Your assignment | Below are the records; reproduce all of them exactly but without any images.

Pixel coordinate grounding data
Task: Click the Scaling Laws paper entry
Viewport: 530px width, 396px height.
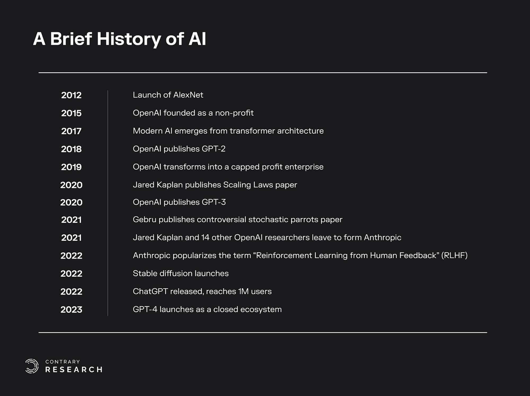Action: (x=215, y=185)
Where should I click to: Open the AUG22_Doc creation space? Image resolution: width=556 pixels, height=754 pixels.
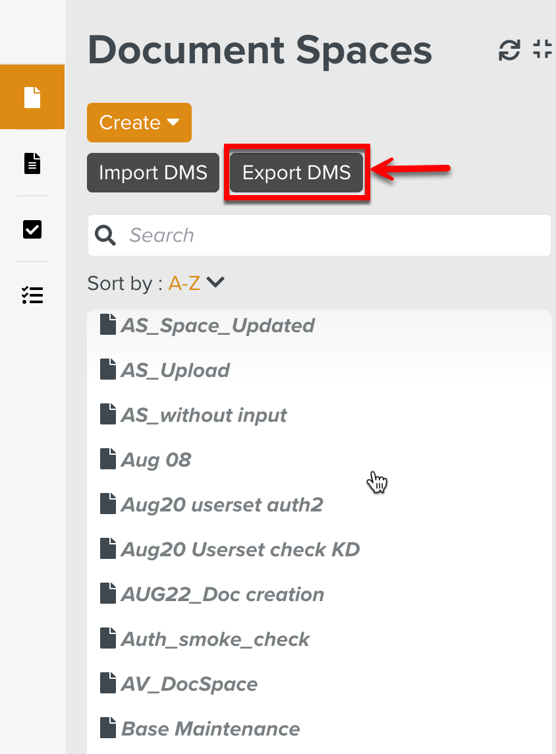click(222, 593)
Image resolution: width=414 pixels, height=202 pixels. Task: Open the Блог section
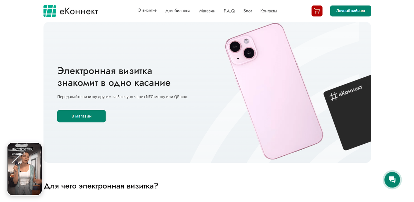click(x=248, y=11)

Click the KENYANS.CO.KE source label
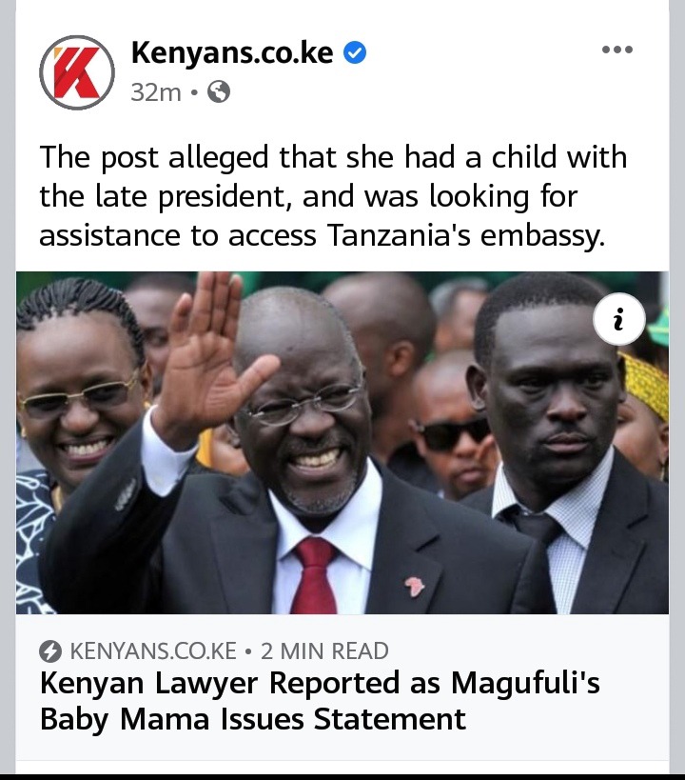click(x=153, y=651)
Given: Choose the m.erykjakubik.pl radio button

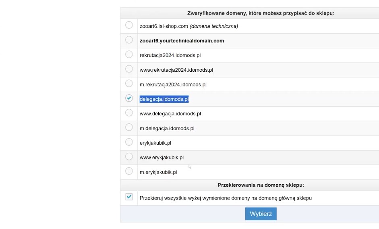Looking at the screenshot, I should [x=129, y=171].
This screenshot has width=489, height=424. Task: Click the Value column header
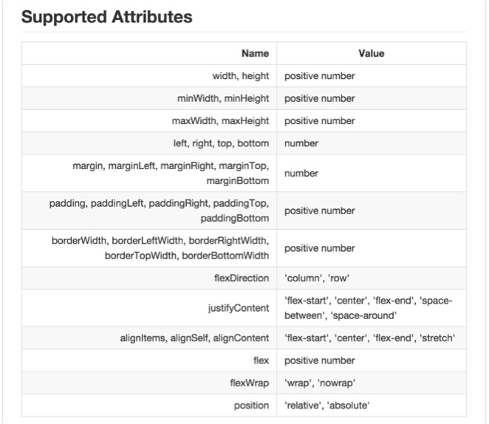tap(371, 53)
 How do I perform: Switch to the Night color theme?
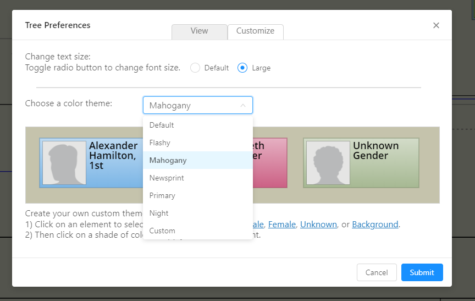click(x=159, y=213)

Output below |
Task: Click the Scaling Laws paper entry
Viewport: 530px width, 396px height.
Action: (x=215, y=185)
Where should I click to: Open the AUG22_Doc creation space? Image resolution: width=556 pixels, height=754 pixels.
click(222, 593)
Image resolution: width=414 pixels, height=202 pixels. Task: Open the Блог section
click(x=248, y=11)

Click the KENYANS.CO.KE source label
click(x=153, y=651)
Given: Choose the m.erykjakubik.pl radio button

Looking at the screenshot, I should [x=129, y=171].
This screenshot has width=489, height=424. Task: Click the Value column header
tap(371, 53)
 How do I perform: Switch to the Night color theme?
click(x=159, y=213)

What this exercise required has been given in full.